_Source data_
----
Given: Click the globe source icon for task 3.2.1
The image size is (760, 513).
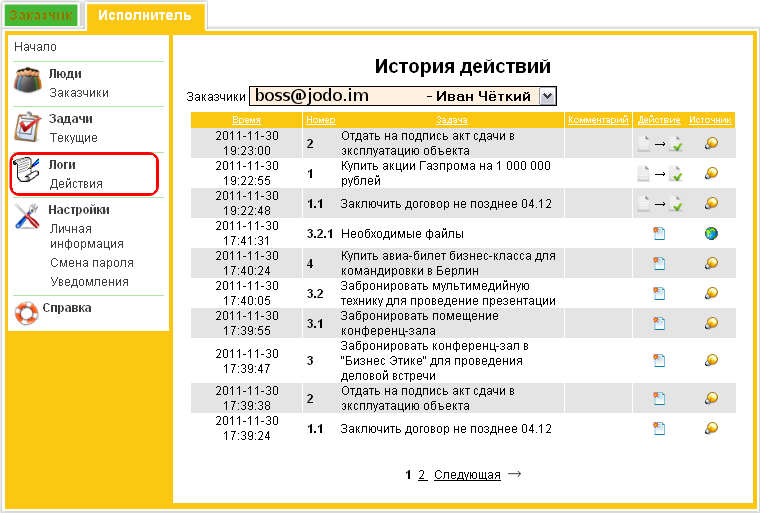Looking at the screenshot, I should pyautogui.click(x=711, y=234).
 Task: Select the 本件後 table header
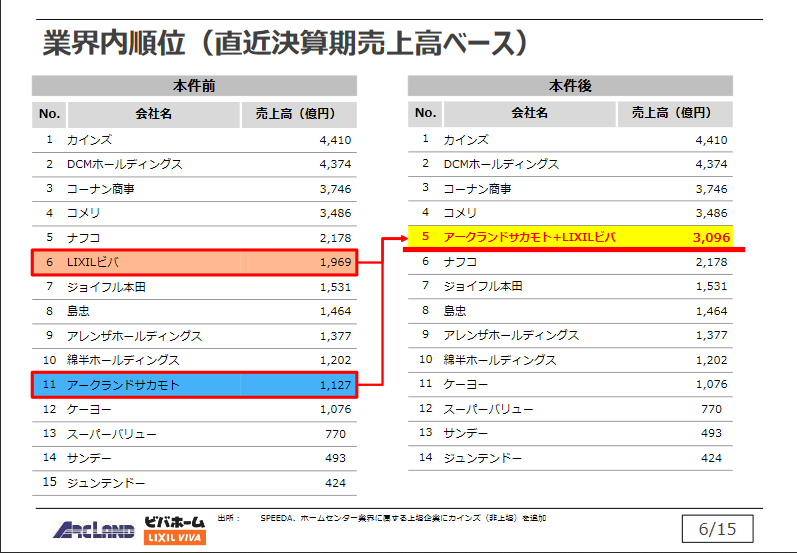(570, 86)
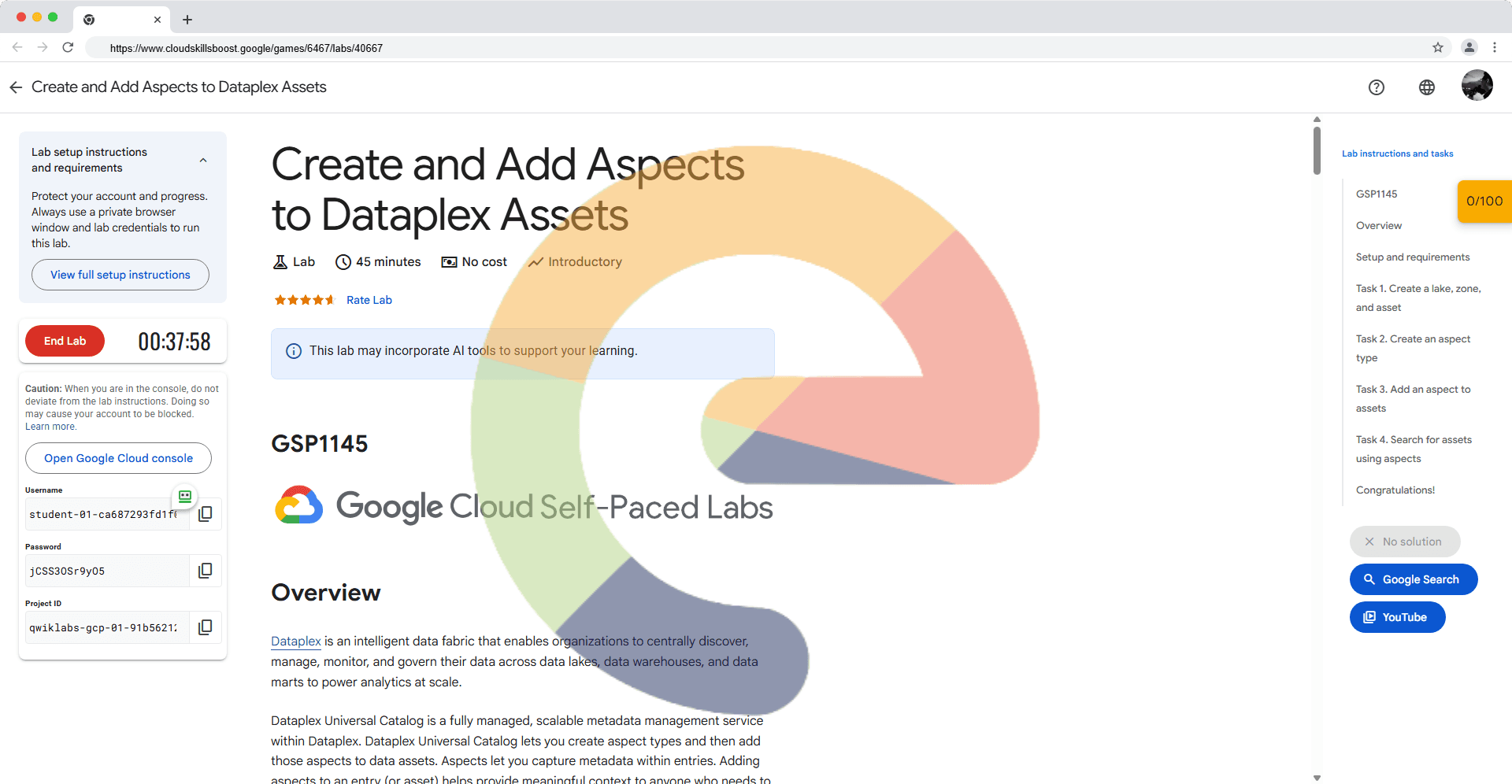1512x784 pixels.
Task: Click the 0/100 score progress badge
Action: click(x=1484, y=202)
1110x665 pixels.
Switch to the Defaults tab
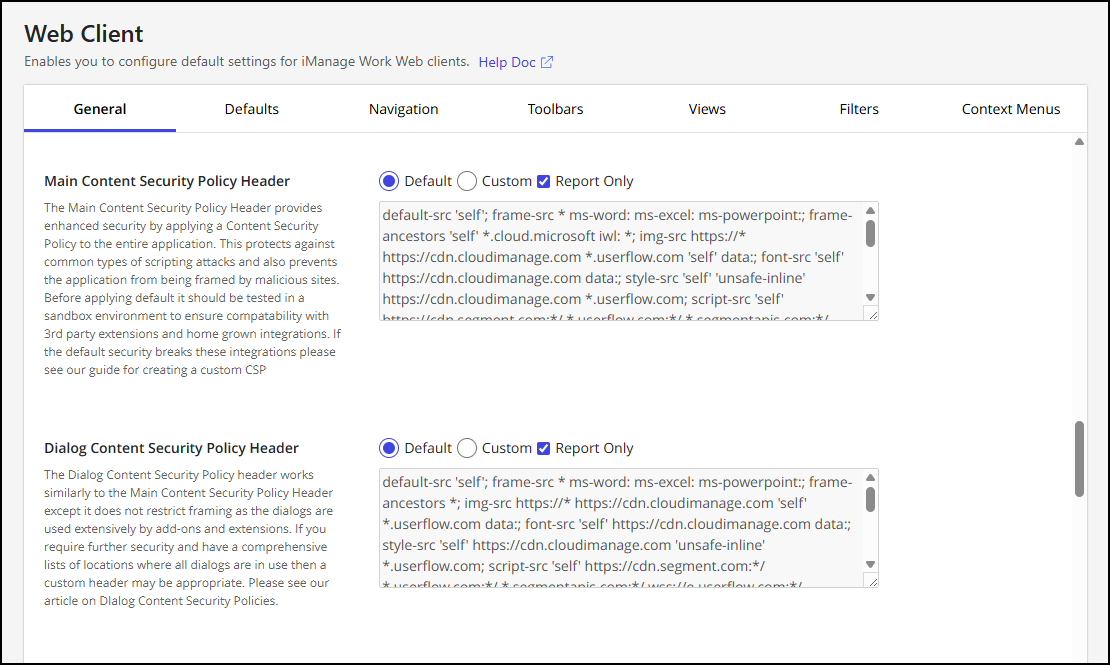[251, 108]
----
_Work task_
Please print each record above again exactly, but omit any pictures.

_Task solution_
Given: Click the globe source icon for task 3.2.1
The image size is (760, 513).
Looking at the screenshot, I should pyautogui.click(x=711, y=234).
 Task: Select the 本件後 table header
(570, 86)
1512x784 pixels.
Task: Click the 0/100 score progress badge
Action: click(x=1484, y=202)
1110x665 pixels.
Switch to the Defaults tab
[251, 108]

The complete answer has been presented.